Além de propor que tenham CNPJ para prestar serviços à população, a Mahatma Ghandi ofereceu um salário bruto de R$ 4.583,46. Infringindo claramente o que determina o edital da Chamada Pública de OS para a prestação de tais serviços, publicado pela Prefeitura.
No caso dos médicos que atenderão os doentes do município, a Mahatma Ghandi também fez a proposta de pejotização. Eles também teriam que ter CNPJ para atuar de forma terceirizada à entidade e “quarteirizada” à Prefeitura, o que configuraria uma ilegalidade segundo advogados trabalhistas ouvidos pela reportagem.
ATRAVESSADORA DE SERVIÇOS
A forma como a OS Mahatma Ghandi pretende contratar funcionários, para determinados quadros dos serviços que começa a prestar à população de Araçatuba a partir desta terça-feira, a coloca, na prática, no papel de uma atravessadora de mão de obra qualificada.
Para contratar profissionais por meio de Pessoa Jurídica, a Prefeitura de Araçatuba não precisaria de uma entidade que fizesse esta intermediação. Ela mesma poderia contratar diretamente, o que lhe sairia mais barato.
Questionada sobre a questão, a prefeitura de Araçatuba não se manifestou à reportagem do 018 News. Da mesma forma, desde a quarta-feira (16) da semana passada o site aguarda respostas a questionamentos feitos à própria Mahatma Ghandi, que silencia sobre indagações da imprensa, demonstrando arrogância em sua chegada a Araçatuba.
REPRESENTAÇÕES NO MP E TCE
A desobediência do que está previsto no edital da Prefeitura, de número 005/2019, pode levar o prefeito Dilador Borges a ser questionado por eventuais ilegalidades no processo de contratação da Organização Social. Os caminhos para isso, inicialmente, seriam O Ministério Público e o Tribunal de Contas do Estado.
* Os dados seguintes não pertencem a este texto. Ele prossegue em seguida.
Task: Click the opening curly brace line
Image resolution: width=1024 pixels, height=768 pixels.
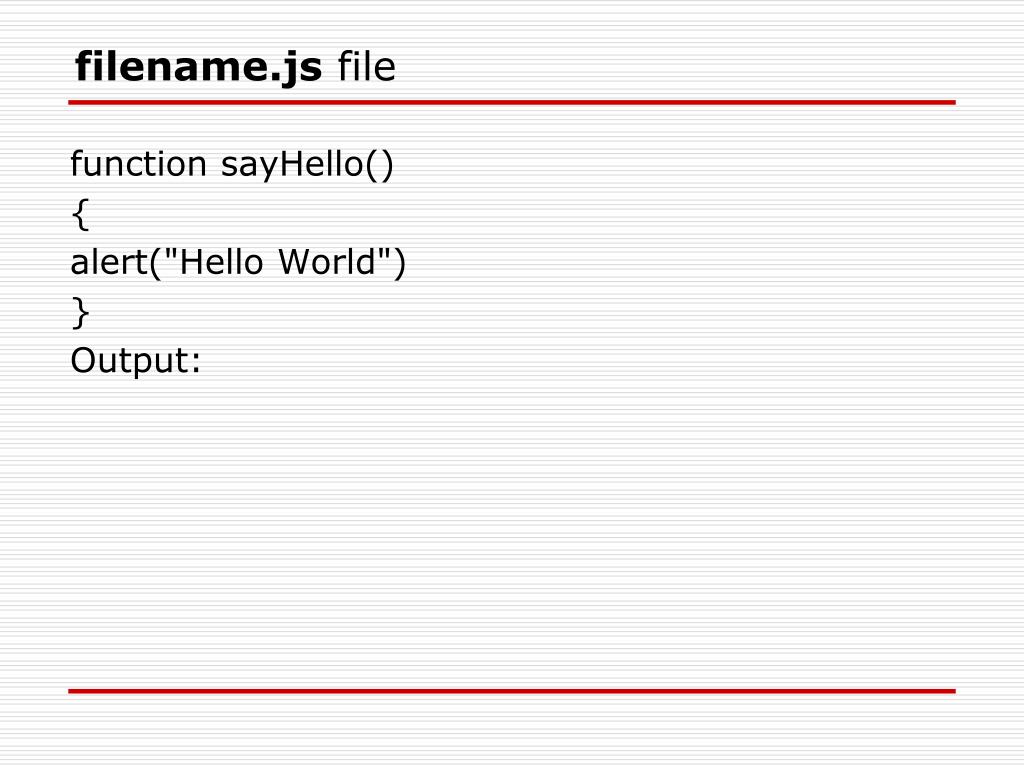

No caso, sendo comprovado o descumprimento de uma cláusula prevista em edital, o prefeito pode responder por improbidade administrativa (desonestidade com o dinheiro público). E se for levantado qualquer indício de ilegalidade na aplicação de recursos da saúde, cuja maior parte é repassada pela União, Dilador pode voltar a se tornar alvo da Polícia Federal.
Vale lembrar que, por problemas na contratação de Organização Social para gestão de serviços de Assistência Social, o tucano é alvo de procedimento investigatório em trâmite no TRF3 (Tribunal Regional Federal da Terceira Região). A apuração é decorrente de indícios de desvio de dinheiro público encontrados pela Polícia Federal em contratos firmados pela Prefeitura com o IVVH (Instituto de Valorização à Vida Humana), registrado em nome de laranjas do sindicalista e empresário José Avelino Pereira, vulgo Chinelo, que teria um faturamento mensal de mais de R$ 100 mil por esquema na prestação de serviços à Prefeitura.
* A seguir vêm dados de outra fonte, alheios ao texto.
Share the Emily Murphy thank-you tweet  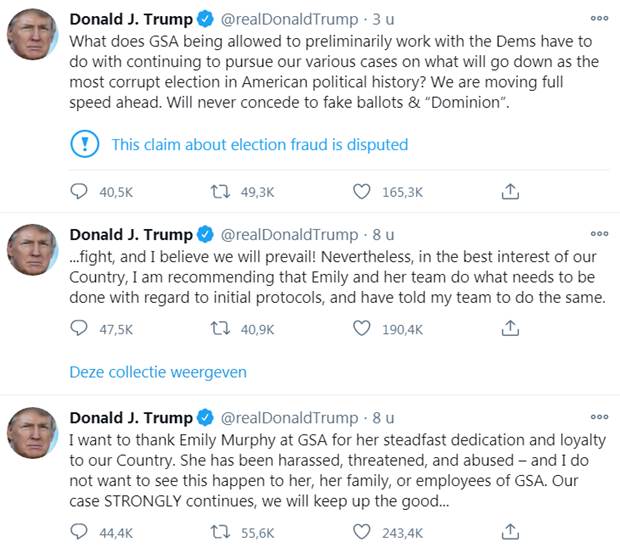tap(509, 530)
O caso está sob investigação, após a deflagração da Operação #TUDONOSSO, em 13 de agosto, que levou à cadeia na ocasião 15 pessoas, sendo quatro delas ocupantes de cargos comissionados na Prefeitura de Araçatuba. Por ter foro privilegiado, o prefeito Dilador Borges é investigado no TRF3 e ainda não está livre de um possível envolvimento com o esquema desbaratado pela PF.